However, he certainly regarded the mental as the dominant aspect of the single mind-matter reality – the dialectical process is all about bringing mind to its highest possible expression – and to that extent can be regarded as an idealist. Hence “Geist” is carefully chosen to emphasise the mental aspect.
There is no word that perfectly captures the nature of the basic substance of the universe: the arche, the first principle. The Ancient Greek philosopher Anaximander used the word “apeiron”, which is usually translated as “a substance without definition that gives rise to all things and to which all things return, a sort of primal chaos.”
Illuminists most usually use the word “Becoming” to describe the single fundamental substance of the universe. “Becoming” is technically an adjective rather than a noun, but Illuminists prefer this word over any other because it makes clear the difference between Illumination and the false religions of Being such as Christianity, Islam and Judaism.
“Becoming” emphasises the changing, dynamic nature of the universe, the evolutionary, dialectical aspect that drives the universe forwards and upwards. “Being” on the other hand is frozen, static, conservative, resistant to change. Mathematician Roger Penrose has proposed that there are three kinds of reality: physical, mental and mathematical, all connected in an unknown and deeply mysterious way. In fact there is only one reality, which presents itself in two ways: mind and matter.
Mathematics, it is true, is more than just a language created by the mind. It might be said to be a deep expression of Nietzsche’s Apollonian ordering principle that seeks to shape the Dionysian chaos. Mind and matter, if they are to avoid an existence of meaningless chaos, must have a strong core of order and organisation, a tendency to obey natural laws. That tendency will never be precise, but it will be reliable on average, hence the statistical emphasis of modern Quantum Theory.
Mind and matter both have mathematics built into them. Mathematics can be defined as the science of pattern. Mathematicians look for patterns in numbers and space, in the physical world and abstract worlds. The mind cannot help looking for patterns. Humans look at the clouds in the sky and start to see meaningful shapes. People have reported seeing the face of Jesus Christ on slices of toast. At all times, the mind tries to shape and pattern sensory data.
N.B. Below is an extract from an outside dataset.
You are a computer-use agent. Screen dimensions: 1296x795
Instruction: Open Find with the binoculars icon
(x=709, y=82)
All of this is mathematical in nature.
Baseball players, basketball players, American football players, soccer players and most other sportspeople engage in remarkable feats of intuitive mathematics. Think of the skill involved in catching a ball while on the run: the catcher is subconsciously calculating the speed of the ball, its trajectory, wind speed, his own speed, the conditions under his feet, the interception point, the orientation of his hands etc. The person involved may know nothing about mathematics as an academic subject, he might even be hopeless at the subject, yet he can solve this complex maths problem as he’s on the move without carrying out a single conscious calculation. Autistic savants can carry out prodigious calculations in their heads faster than professors can solve them with a calculator. These examples prove how deeply embedded in the psyche mathematics is.
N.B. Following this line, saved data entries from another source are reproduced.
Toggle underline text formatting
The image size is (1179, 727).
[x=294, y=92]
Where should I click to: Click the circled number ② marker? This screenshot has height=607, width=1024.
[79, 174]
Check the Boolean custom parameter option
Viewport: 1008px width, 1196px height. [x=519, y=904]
The Ancient Greek philosopher Pythagoras – another great Illuminist (and the first to be identified with Illumination’s fundamental doctrine of the transmigration of souls) – claimed that numbers are the arche. He also said that a mathematical Law called Harmony controlled the universe. Pythagoras is associated with the mystical idea of the Music of the Spheres (also known as Musica universalis – universal music): the most beautiful and perfect music of all, which permeates the entire universe but can be heard only by God. Music is audible mathematics. It is the sound of the Apollonian order in the universe. It has such a powerful effect on us because it resonates with the mathematical intuitions buried within us. When we hear harmonies, we are listening to orchestrated numbers; we are directly experiencing universal order in the form of musical notes. Discordant music, jarring notes are the province of Dionysian disharmony.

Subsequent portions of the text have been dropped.